Sorry – I’ve been ‘missing in action’ for a few weeks. If you were wondering where I’ve been, look up. I’ve been hanging upside down from the ceiling for three weeks like a freakin’ bat. God I hate insomnia – it’s the worst of the worst – I feel rancid with tiredness – know the feeling?
Anyway – we know the drill yes? Through the lens of mindfulness, we can apply the acronym of RAIN –
R – recognise and name what is happening – I can’t bloody sleep.
A – accept – ask, can I accept this? No I bloody can’t. Ok, can I accept I can’t accept this? Okay – maybe that.

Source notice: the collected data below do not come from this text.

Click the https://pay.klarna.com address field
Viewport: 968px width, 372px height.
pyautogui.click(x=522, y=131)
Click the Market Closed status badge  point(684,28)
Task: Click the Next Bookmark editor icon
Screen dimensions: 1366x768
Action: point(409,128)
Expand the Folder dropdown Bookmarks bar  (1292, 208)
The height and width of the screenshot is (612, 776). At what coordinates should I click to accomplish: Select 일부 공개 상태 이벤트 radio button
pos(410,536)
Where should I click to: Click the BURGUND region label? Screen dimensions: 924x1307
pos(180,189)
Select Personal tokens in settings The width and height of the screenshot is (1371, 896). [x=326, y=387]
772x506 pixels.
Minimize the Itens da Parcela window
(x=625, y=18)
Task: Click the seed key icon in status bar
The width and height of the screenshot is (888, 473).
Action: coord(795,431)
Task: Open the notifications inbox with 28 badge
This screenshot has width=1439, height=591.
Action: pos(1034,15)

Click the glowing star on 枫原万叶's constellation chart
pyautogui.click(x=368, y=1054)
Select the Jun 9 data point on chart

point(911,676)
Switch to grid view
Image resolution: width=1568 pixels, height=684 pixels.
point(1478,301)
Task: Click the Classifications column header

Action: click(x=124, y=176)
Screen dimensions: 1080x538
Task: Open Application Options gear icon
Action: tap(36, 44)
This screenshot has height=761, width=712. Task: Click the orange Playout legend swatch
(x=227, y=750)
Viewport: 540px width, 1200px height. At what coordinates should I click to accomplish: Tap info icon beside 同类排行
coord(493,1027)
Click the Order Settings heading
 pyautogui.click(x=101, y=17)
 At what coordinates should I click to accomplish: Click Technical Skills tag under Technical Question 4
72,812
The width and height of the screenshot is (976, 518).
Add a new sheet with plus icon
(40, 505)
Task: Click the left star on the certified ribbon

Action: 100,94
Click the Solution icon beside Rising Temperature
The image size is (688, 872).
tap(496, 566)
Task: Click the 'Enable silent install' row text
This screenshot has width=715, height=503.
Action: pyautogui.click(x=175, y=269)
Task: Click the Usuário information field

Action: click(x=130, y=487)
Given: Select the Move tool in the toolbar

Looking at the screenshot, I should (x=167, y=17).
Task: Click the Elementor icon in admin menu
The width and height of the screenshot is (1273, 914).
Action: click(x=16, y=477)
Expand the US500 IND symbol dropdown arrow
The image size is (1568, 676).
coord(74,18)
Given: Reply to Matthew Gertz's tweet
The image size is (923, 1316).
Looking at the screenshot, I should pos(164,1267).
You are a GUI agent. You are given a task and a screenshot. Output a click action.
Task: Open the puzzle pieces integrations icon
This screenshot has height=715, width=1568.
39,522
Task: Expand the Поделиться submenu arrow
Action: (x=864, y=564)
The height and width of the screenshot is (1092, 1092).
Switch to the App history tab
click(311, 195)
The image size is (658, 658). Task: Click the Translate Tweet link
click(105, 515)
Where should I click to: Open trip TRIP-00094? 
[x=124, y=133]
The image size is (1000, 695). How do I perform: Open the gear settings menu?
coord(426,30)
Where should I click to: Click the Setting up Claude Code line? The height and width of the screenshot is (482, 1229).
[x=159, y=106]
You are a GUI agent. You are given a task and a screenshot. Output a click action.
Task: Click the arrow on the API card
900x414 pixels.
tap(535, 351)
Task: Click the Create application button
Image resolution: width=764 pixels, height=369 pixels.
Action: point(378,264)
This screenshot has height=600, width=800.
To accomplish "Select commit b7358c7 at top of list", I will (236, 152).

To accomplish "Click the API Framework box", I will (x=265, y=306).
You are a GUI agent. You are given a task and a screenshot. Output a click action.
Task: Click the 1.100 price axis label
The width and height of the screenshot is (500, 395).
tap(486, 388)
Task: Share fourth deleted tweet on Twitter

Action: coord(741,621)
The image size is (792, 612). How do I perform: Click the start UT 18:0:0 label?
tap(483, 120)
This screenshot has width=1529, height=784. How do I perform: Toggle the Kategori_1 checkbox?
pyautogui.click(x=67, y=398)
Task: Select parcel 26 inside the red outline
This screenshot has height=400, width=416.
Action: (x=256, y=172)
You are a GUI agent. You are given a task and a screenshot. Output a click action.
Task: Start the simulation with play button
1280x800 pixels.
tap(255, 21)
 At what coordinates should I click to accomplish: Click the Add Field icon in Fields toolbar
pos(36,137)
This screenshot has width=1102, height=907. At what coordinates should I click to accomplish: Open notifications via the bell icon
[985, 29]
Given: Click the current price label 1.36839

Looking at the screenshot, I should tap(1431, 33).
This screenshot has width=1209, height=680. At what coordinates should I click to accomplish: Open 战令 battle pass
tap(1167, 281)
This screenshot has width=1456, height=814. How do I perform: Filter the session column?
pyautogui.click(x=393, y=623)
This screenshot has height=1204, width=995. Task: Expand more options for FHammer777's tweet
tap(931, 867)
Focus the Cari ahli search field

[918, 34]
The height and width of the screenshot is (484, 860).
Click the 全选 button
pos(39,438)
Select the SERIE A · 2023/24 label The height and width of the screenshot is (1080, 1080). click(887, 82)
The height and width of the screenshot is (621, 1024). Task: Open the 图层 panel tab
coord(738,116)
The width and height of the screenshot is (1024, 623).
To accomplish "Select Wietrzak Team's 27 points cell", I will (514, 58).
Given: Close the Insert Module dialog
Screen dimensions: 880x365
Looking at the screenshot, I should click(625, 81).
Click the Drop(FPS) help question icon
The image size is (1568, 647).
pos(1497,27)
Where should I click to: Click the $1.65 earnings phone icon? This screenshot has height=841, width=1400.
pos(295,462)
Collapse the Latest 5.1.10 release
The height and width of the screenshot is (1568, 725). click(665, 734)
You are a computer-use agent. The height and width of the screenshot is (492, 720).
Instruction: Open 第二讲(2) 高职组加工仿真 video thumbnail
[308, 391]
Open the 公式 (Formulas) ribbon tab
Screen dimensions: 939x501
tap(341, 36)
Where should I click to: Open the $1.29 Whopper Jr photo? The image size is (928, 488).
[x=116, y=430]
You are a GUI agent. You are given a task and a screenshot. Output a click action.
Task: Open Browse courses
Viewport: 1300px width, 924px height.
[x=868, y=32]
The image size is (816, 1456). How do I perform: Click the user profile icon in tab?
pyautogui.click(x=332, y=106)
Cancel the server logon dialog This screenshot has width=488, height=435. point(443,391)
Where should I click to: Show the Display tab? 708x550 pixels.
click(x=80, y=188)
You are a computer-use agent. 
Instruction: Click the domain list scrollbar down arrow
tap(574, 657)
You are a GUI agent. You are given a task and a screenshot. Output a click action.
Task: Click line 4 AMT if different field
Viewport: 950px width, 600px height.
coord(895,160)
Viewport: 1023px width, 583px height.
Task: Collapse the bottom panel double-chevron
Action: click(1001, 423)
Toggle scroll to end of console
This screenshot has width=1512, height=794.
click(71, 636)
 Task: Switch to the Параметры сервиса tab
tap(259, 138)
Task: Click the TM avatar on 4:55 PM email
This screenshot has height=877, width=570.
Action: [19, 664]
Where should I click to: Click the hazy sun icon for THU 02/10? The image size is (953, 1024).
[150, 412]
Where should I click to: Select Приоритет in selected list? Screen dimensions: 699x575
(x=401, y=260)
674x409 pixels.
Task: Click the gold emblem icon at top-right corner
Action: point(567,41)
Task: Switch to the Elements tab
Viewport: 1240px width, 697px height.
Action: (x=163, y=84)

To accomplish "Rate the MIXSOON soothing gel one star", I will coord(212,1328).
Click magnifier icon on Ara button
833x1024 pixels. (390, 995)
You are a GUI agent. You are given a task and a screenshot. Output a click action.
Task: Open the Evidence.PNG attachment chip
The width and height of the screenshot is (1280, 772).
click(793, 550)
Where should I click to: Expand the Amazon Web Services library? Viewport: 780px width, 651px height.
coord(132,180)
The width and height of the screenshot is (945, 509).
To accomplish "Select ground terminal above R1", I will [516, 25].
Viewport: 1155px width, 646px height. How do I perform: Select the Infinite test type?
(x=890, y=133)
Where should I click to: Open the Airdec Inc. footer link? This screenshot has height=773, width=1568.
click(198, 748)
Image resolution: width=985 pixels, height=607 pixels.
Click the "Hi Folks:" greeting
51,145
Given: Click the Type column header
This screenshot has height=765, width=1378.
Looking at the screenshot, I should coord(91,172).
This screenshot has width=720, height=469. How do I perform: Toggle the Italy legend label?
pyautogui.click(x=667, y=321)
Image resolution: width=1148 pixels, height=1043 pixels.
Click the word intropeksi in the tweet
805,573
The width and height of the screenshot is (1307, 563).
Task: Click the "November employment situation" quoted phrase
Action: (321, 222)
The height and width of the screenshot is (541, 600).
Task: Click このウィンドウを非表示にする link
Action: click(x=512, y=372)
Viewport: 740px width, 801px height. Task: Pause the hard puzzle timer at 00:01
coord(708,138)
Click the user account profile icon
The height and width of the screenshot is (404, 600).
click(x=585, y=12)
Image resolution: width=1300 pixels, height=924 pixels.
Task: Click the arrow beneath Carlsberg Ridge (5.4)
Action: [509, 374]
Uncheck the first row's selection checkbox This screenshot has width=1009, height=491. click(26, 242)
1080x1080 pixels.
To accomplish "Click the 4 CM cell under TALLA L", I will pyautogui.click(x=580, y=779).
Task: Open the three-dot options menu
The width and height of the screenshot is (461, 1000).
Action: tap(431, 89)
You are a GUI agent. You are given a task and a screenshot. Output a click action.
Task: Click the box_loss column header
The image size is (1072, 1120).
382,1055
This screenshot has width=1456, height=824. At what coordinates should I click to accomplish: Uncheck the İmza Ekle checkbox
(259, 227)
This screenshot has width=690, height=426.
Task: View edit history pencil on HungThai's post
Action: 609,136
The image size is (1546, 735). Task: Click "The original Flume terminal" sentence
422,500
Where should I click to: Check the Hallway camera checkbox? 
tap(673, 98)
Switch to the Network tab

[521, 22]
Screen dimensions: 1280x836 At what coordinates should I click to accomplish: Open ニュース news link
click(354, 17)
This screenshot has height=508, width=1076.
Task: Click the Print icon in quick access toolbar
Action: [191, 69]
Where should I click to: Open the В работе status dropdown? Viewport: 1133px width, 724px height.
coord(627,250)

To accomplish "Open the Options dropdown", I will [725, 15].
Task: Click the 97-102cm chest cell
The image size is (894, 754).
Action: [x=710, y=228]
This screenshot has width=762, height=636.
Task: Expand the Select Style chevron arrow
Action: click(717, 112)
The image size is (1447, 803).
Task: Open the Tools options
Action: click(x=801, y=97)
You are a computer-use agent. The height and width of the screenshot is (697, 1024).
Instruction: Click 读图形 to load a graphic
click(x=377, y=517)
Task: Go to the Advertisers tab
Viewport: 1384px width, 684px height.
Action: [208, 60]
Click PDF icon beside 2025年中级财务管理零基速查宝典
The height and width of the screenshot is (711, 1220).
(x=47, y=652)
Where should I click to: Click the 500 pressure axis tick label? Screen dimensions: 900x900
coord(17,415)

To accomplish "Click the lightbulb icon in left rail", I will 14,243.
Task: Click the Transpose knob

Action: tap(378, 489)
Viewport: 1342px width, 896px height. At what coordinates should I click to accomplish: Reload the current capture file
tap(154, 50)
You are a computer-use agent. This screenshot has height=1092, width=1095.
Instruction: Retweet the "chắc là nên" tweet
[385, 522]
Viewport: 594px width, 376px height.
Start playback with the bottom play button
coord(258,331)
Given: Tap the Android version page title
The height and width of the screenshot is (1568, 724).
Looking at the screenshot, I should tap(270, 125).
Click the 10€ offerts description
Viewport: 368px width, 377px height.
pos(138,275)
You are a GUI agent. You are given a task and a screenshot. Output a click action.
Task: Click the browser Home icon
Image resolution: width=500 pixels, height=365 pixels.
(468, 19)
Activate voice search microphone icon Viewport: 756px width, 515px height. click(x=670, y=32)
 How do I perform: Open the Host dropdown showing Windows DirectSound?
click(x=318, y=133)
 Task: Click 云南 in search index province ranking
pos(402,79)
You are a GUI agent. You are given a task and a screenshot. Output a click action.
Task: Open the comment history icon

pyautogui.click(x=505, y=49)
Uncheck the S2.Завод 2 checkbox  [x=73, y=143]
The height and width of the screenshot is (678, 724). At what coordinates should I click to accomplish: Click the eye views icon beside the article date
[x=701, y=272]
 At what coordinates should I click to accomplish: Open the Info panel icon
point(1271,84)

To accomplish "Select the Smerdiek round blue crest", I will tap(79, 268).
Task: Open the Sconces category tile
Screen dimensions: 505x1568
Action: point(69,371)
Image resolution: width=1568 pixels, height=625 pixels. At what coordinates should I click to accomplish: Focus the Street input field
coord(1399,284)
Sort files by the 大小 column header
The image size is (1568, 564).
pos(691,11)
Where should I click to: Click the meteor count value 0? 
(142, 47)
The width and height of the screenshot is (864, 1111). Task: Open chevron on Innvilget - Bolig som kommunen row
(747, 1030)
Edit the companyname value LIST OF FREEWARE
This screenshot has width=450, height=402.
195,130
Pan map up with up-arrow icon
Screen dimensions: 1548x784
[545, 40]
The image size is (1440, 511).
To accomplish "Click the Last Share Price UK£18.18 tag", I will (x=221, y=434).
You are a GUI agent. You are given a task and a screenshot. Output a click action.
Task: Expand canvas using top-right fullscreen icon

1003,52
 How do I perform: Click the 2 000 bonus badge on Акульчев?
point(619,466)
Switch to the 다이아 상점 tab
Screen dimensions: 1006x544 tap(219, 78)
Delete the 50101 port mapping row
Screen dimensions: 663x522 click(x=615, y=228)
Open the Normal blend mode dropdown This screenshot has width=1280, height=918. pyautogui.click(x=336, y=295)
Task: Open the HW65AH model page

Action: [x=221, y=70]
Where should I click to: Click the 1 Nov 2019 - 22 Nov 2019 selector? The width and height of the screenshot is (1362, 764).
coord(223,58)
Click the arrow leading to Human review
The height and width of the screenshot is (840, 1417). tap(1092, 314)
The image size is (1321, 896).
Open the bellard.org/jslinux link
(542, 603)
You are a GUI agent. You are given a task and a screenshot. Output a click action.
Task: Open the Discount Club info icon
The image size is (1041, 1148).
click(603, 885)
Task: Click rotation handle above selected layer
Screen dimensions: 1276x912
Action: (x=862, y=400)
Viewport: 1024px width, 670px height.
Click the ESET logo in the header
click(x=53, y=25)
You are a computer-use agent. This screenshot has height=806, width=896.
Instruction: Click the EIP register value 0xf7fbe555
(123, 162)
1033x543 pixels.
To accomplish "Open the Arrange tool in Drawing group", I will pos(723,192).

I – investigate. What am I believing to true? I won’t cope tomorrow perhaps? Is that actually true? Am I willing to believe I might be wrong? Perhaps I can plan a body scan midday – that will make a huge diﬀerence
N – nourish – we come out of thought and focus on the felt sensation in the body. We can call on presence to help us hold our discomfort and agitation. A great technique is to focus our attention on the feet (far away from the head as possible). Wiggle the toes – feel the sensation of the sheets against the feet. Be kind or even pretend to be kind. Thought will return. Never mind – gently return to the breath and the feet.
If we keep doing this, there’s a good chance we’ll get to sleep. Failing that, try a talk by Eckhart Tolle or your favourite spiritual teacher – something soothing.
As for me, I’ve got a lot going on. Some real anxiety-inducing circumstances. But it will pass and it will be okay. I know that by now.
Plus I’m The Mindful Delinquent and not actually, you know, perfect – I can scupper myself when under stress by doing dumb stuﬀ like scoﬃng too much sugar/chocolate. All I need to do is cut that out.
Anyway, I’m hoping my inner batty bat will be able to come down oﬀ the ceiling soon. If not, see you up there.